Q: What are the most effective outcome measures for assessing treatment response in relapsed/refractory CLL?

Historically, with chemoimmunotherapy (CIT), we looked at PFS, which is important. We also looked at response, particularly complete response (CR), because we know that CR correlates with longer PFS when you are using CIT. With ibrutinib, you rarely get a CR and you are certainly not talking about minimal residual disease (MRD). And yet, despite this, you have these very durable remissions. So, novel therapies such as ibrutinib have changed the way we think about response. With CIT, we saw that patients with CRs were generally going to have a longer remission than those who only achieved partial responses—but this is not the case with ibrutinib. It is also true that when you see an early response to ibrutinib, that does not necessarily give you an early indication of how well the patient is going to respond over the long-term. With venetoclax, it is slightly different if you are aiming for MRD in that the advantage of MRD negativity is that it can allow you to consider treatment discontinuation. However, in older patients with CLL, you are likely not as concerned with achieving MRD negativity because they have a significantly shorter lifespan. The improvement of symptoms is also an important consideration with small molecules. In general, most patients with CLL respond fairly quickly (within the first few months of therapy), although there are some individuals who do not respond until after several months of therapy or who respond slowly over the course of 1 year or even longer.

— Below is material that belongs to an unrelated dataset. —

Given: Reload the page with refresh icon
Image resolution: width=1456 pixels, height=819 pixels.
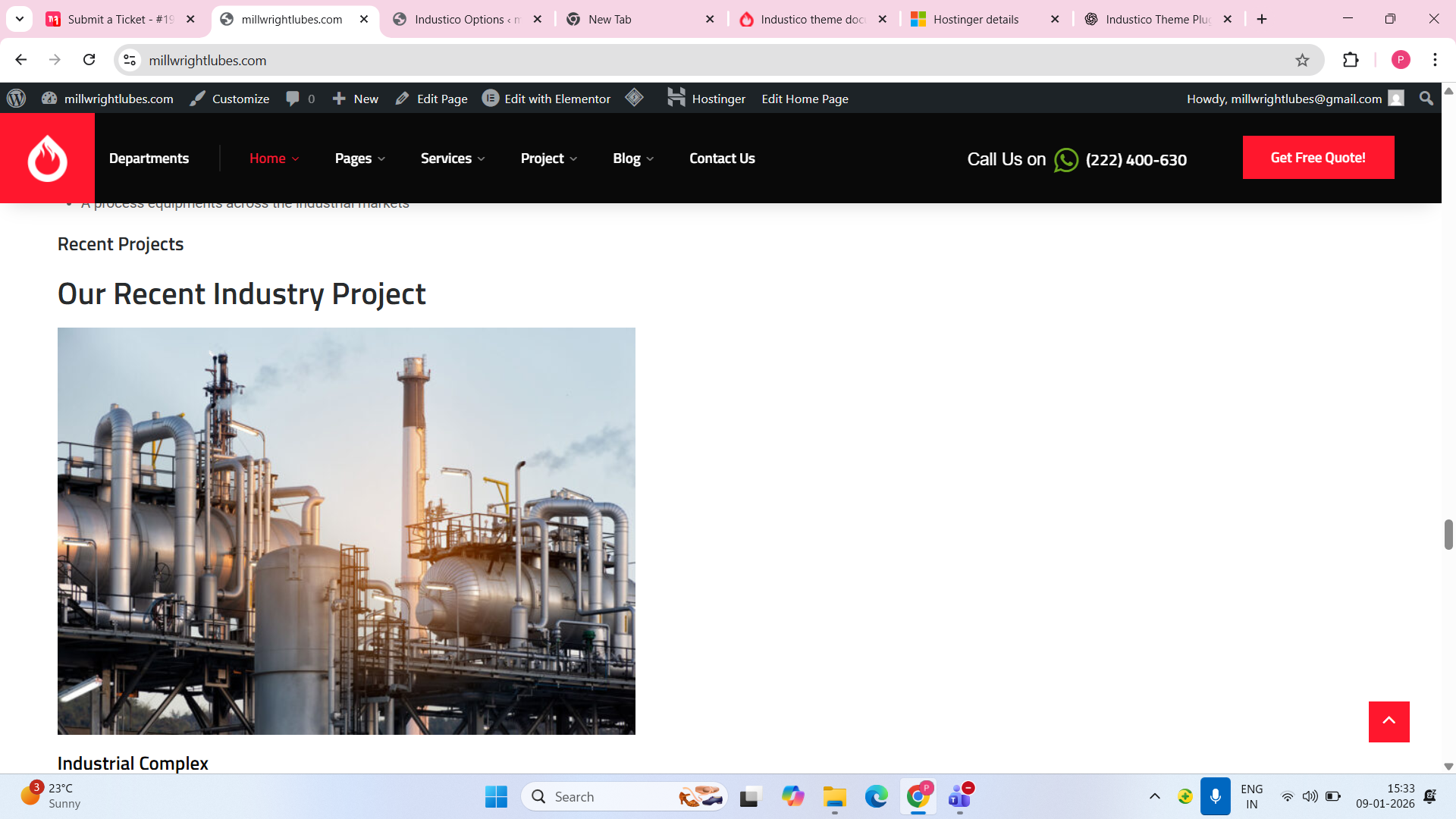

PFS is likely our main gold standard at this point, since our trials are resulting in a prolonged PFS. Overall survival (OS) is a long time frame in CLL, and there are effective salvage regimens in most cases, which makes it difficult to evaluate that end point. But the most appropriate outcome measurement depends on the type of therapy. For Bruton tyrosine kinase (BTK) inhibitors such as ibrutinib, PFS is what we need to be looking at. Overall response rates with these agents are extremely high, but CR rates are generally low and undetectable MRD is unlikely, although PFS is quite long. It would be useful to obtain more data on how CR impacts PFS; the only data that we currently have in this setting are in the 17p deletion group, based on very few patients. In contrast to BTK inhibition, undetectable MRD and CR are strongly correlated with PFS with CIT and with venetoclax. With ibrutinib-venetoclax regimens, quite a few patients are achieving CR and undetectable MRD, but we do not know anything about PFS yet. This is an area that needs proper assessment. The only way to compare time-limited regimens with something that is continuous (eg, single-agent ibrutinib) is through the assessment of PFS or OS. Since the regimens have differential effects on CR and undetectable MRD that may be correlated with PFS for one drug but not the other, you cannot make that comparison based on CR or undetectable MRD.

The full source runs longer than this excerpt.